The attorney (see video on this website) claims all sort of reasons that
don't make a lot of sense especially if ARTICLE 15, RURAL ELECTRIC COOPERATIVES.
Section 6 -15-7 is consulted.
"The original bylaws of a cooperative shall be adopted by its board
of trustees. Thereafter bylaws shall be adopted, amended or repealed by
the majority of the members present at any regular annual meeting or special
meeting called for that purpose, a quorum being present......." This
is a state law was not mentioned during the meeting because this law clearly
indicates that members "adopt, amend, or repeal" and the trustees
do not. In the SEC's topsy-turvey world, the opposite is being mandated
with the defeated 2012 trustee amendments being on the 2013 ballot along
with the 3 amendments raised from the floor by members in 2012.
This attorney and/or the board has no right to block the District 5 amendments.
It is not their function or right. Neither should a "committee"
be established to "overlook" or "correct" their amendments.
The bylaw demand an up or down vote without interference. Thankfully there
is a video tape of the meeting so other claims as to quorum and meeting
behavior can contradict the "draft minutes" by the secretary
of the meeting who is a SEC staff member. There will be further action
on this matter - remember that Judge Mitchell ruled on member amendments
in 2011.
WHAT CAN BE DONE? Let your trustees know what you think with a copy to
the newspaper and cynic website. Talk to friends and neighbors for these
and other issues are headed straight for a "necessary" rate
increase. Donate to the members' legal fund as we will probably have to
head for court again.
Most
important
.. There are elections scheduled for October, 2013 in
District 2 (Magdalena, Alamo, and the west side of Socorro) and District
3 (Socorro). Start thinking about good honest people who will act for
the members on the board to run for these slots. Be careful of supposed
"reformers" who will turn on the members as soon as they are
elected. No person who has served on the board before should ever be elected
again. Consider recall for those who have been on the board for years
to the members harm. Once the board belongs to the members, things will
straighten out and we will be rid of this constant battle.
033013-Comments
on the 3/28 meeting
March
27 Commentary
Everybody
understands that it is much more comfortable to skip going to the SEC
Board meetings and just stay home and watch the tapes of the meetings.
But in the case of this particular meeting, it is important that members
make a great effort to attend. Two issues need to be observed first hand
and communicated to the entire membership.

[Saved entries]

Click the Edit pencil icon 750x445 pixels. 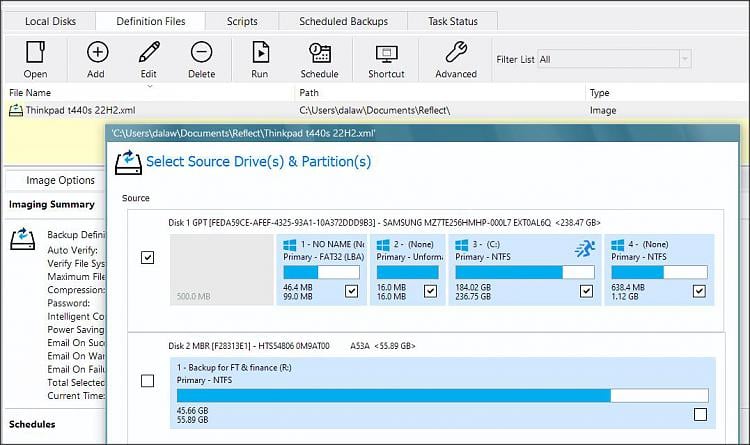pyautogui.click(x=148, y=53)
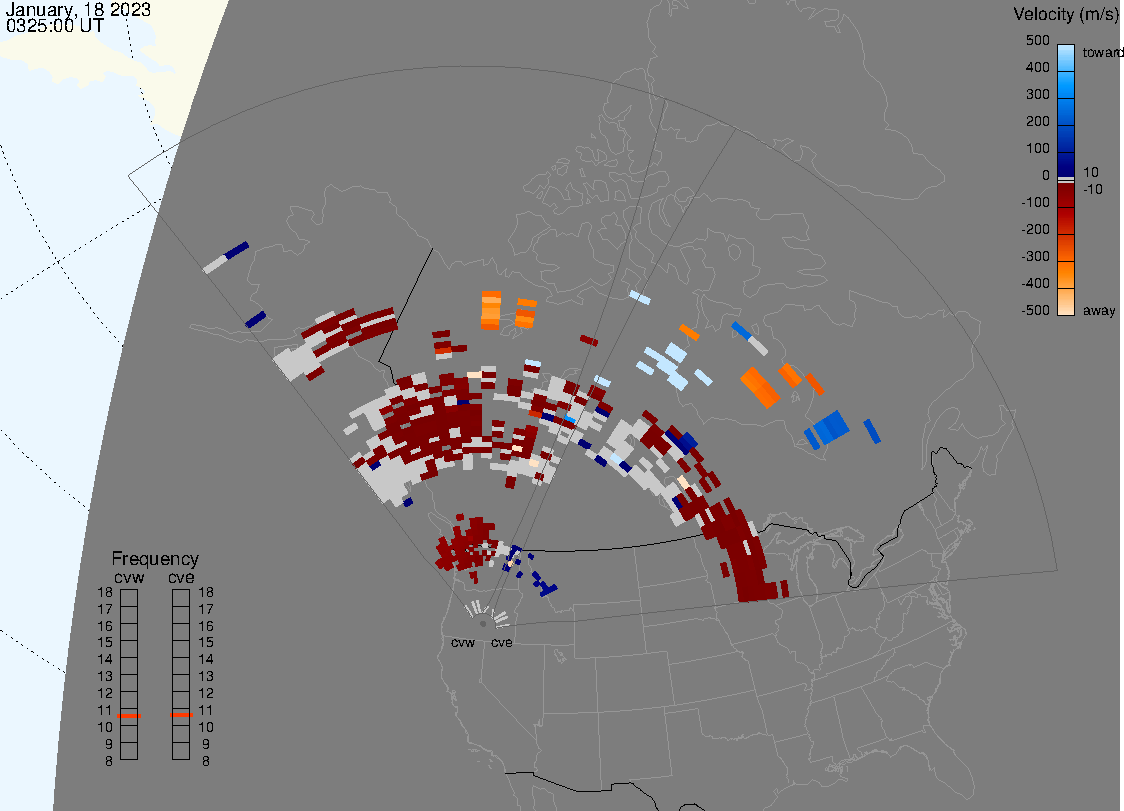The width and height of the screenshot is (1124, 811).
Task: Click the red marker on cve frequency bar
Action: [181, 716]
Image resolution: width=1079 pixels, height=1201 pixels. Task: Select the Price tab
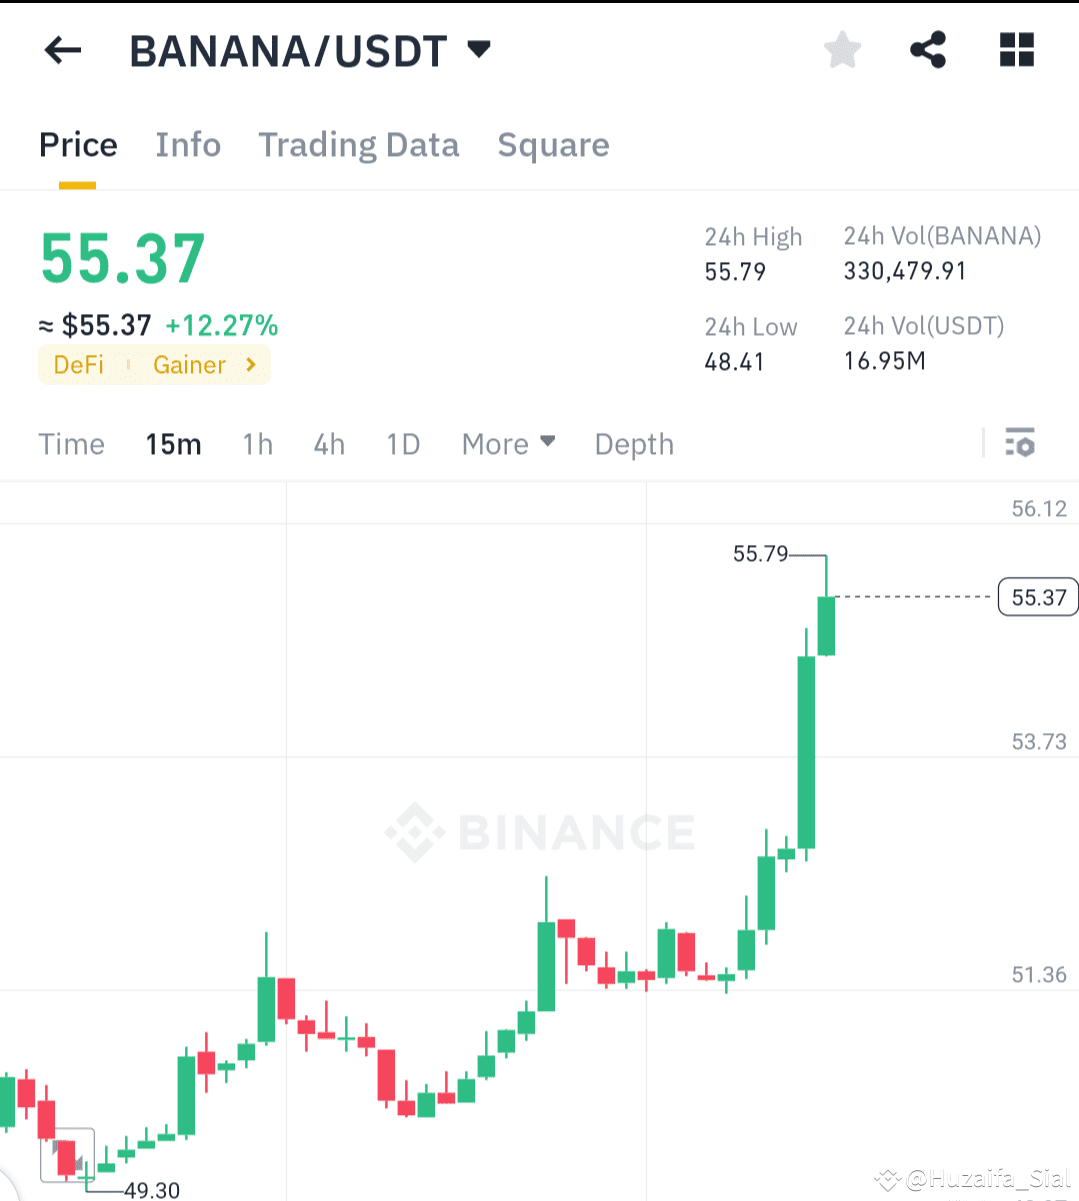coord(77,145)
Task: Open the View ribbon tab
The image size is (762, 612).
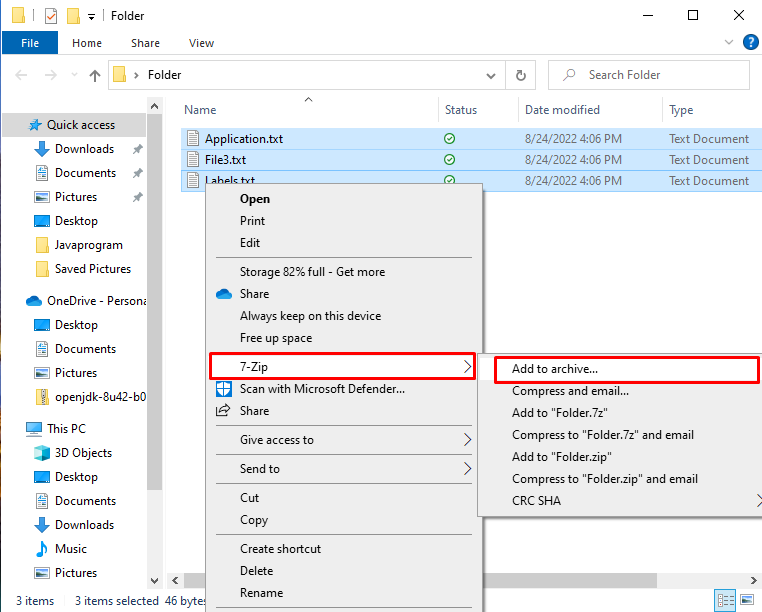Action: tap(201, 43)
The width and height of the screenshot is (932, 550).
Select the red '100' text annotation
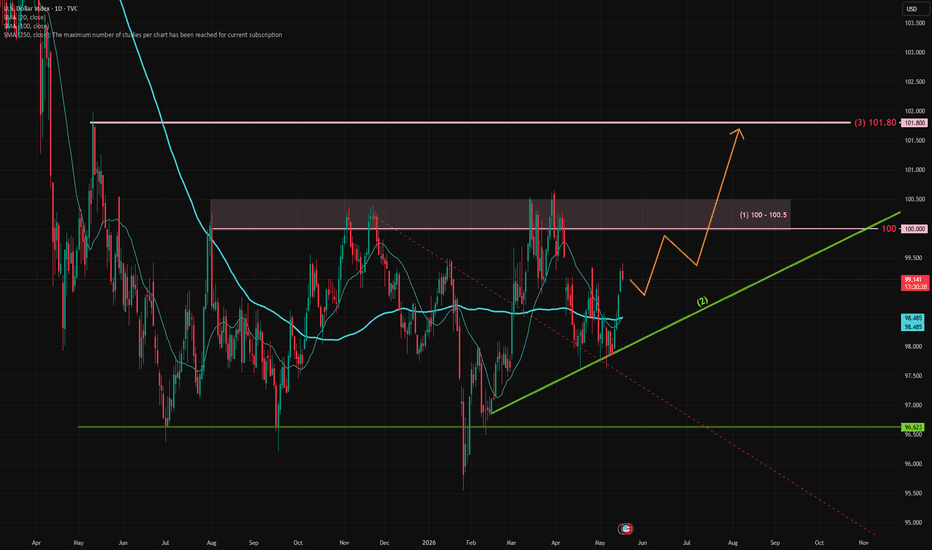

INSTRUCTIONS
A - From the cooperative bylaws commentary, reproduce word for word the part that opens with the words containing "Section 6 -15-7" and closes with "District 5 amendments.".
B - According to the cooperative bylaws commentary, in what month and year are elections scheduled for District 2 and District 3?
C - List every place the cooperative bylaws commentary names as making up District 2 and District 3.

ANSWERS FOR THE TASKS
A -
Section 6 -15-7 is consulted.
"The original bylaws of a cooperative shall be adopted by its board
of trustees. Thereafter bylaws shall be adopted, amended or repealed by
the majority of the members present at any regular annual meeting or special
meeting called for that purpose, a quorum being present......." This
is a state law was not mentioned during the meeting because this law clearly
indicates that members "adopt, amend, or repeal" and the trustees
do not. In the SEC's topsy-turvey world, the opposite is being mandated
with the defeated 2012 trustee amendments being on the 2013 ballot along
with the 3 amendments raised from the floor by members in 2012.
This attorney and/or the board has no right to block the District 5 amendments.

B - October 2013

C -
- Magdalena (District 2)
- Alamo (District 2)
- the west side of Socorro (District 2)
- Socorro (District 3)